Commodity ETF: Commodities are raw goods that can be bought or sold, such as gold, coffee, corn, and crude oil. Thus, it designed to tracks commodities like above.
Inverse ETF: It tries to earn profits from stock declines by shorting stocks.
Foreign market ETFs: It designed to track non-U.S. markets.
Currency ETFs: It invests in foreign currencies such as the Euro or Canadian dollar.
How do Exchange Traded Funds (ETFs) Work?
ETFs have including features of both shares and mutual funds.
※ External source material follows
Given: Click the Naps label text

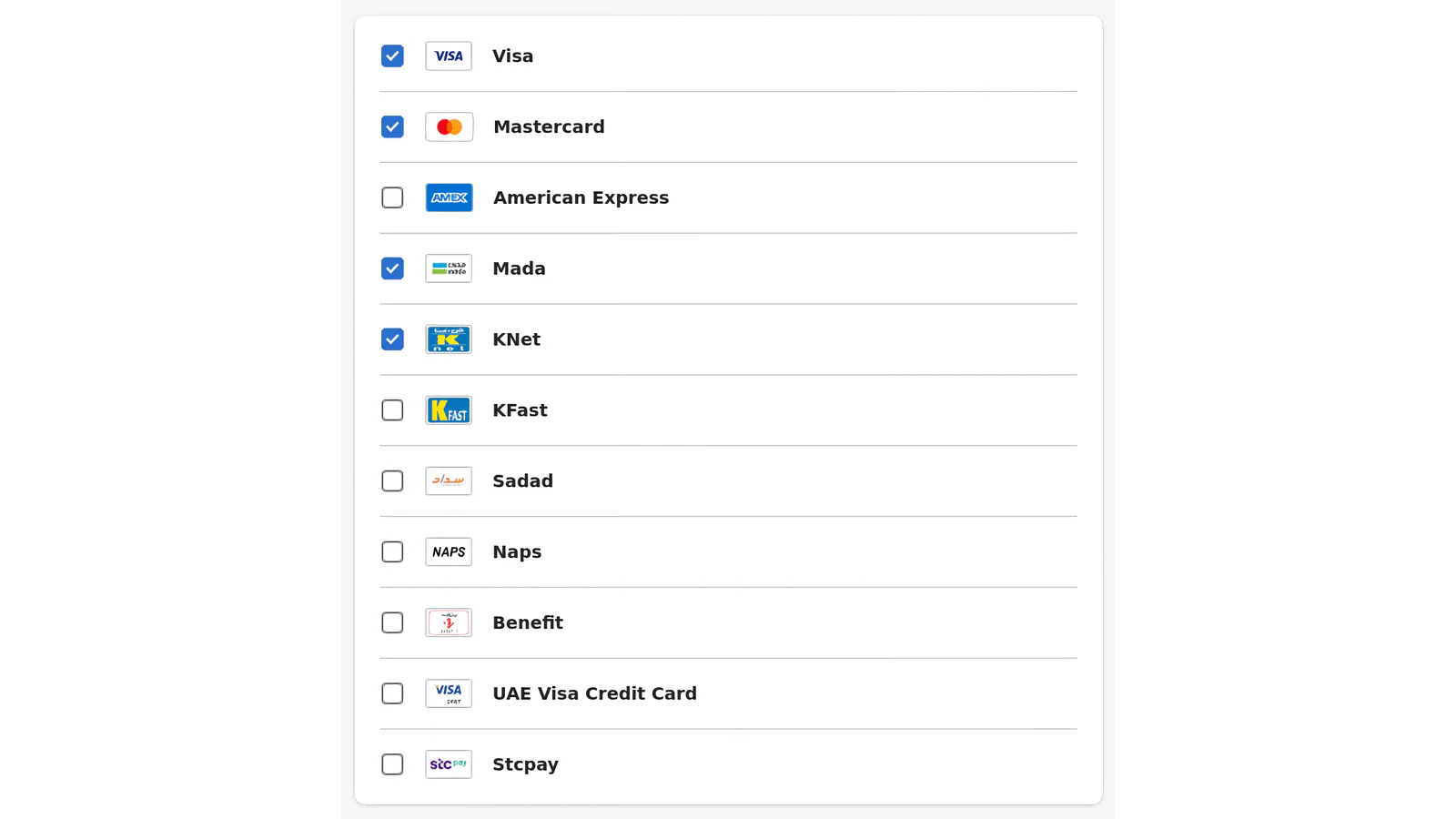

ETF is listed on all stock exchanges and can be dealt with as per the requirement.
The share price of an ETF depends on the costs of the underlying assets present in the pool of resources.
If the price of one or more assets increases, the share price of the ETF increases proportionately, and vice-versa.
The value of the dividend received by the ETFs share-holders depends upon the performance of the concerned ETF company.
They can be actively or passively managed, as per company norms by the portfolio manager.
Another side a Passively managed ETFs, follow the trends of specific market indices, only investing in those companies listed on the rising charts.
Advantages and Disadvantages of Exchange Traded Funds (ETFs)
Advantages of Exchange Traded Funds (ETFs)
1. Mutual funds, in contrast, settle after the market close. So, the trading in ETF can be done at any time.
2. There is no sales load, but brokerage commissions do apply.
3. An Investor has better control over when they pay capital gains tax.
4. Investors can place a variety of types of orders (limit orders, stop-loss orders, buy on margin) which are not possible with mutual funds.
Disadvantages of Exchange Traded Funds (ETFs)
1. If an investor invests small amounts frequently, there may be lower-cost alternatives investing directly with a fund company in a no-load fund
2. ETFs generally track their underlying index fairly well, technical issues can create discrepancies
3. ETF sales are not settled for 2 days following a transaction, that means as the seller, investor’s funds from an ETF sale are not technically available to reinvest for 2 days.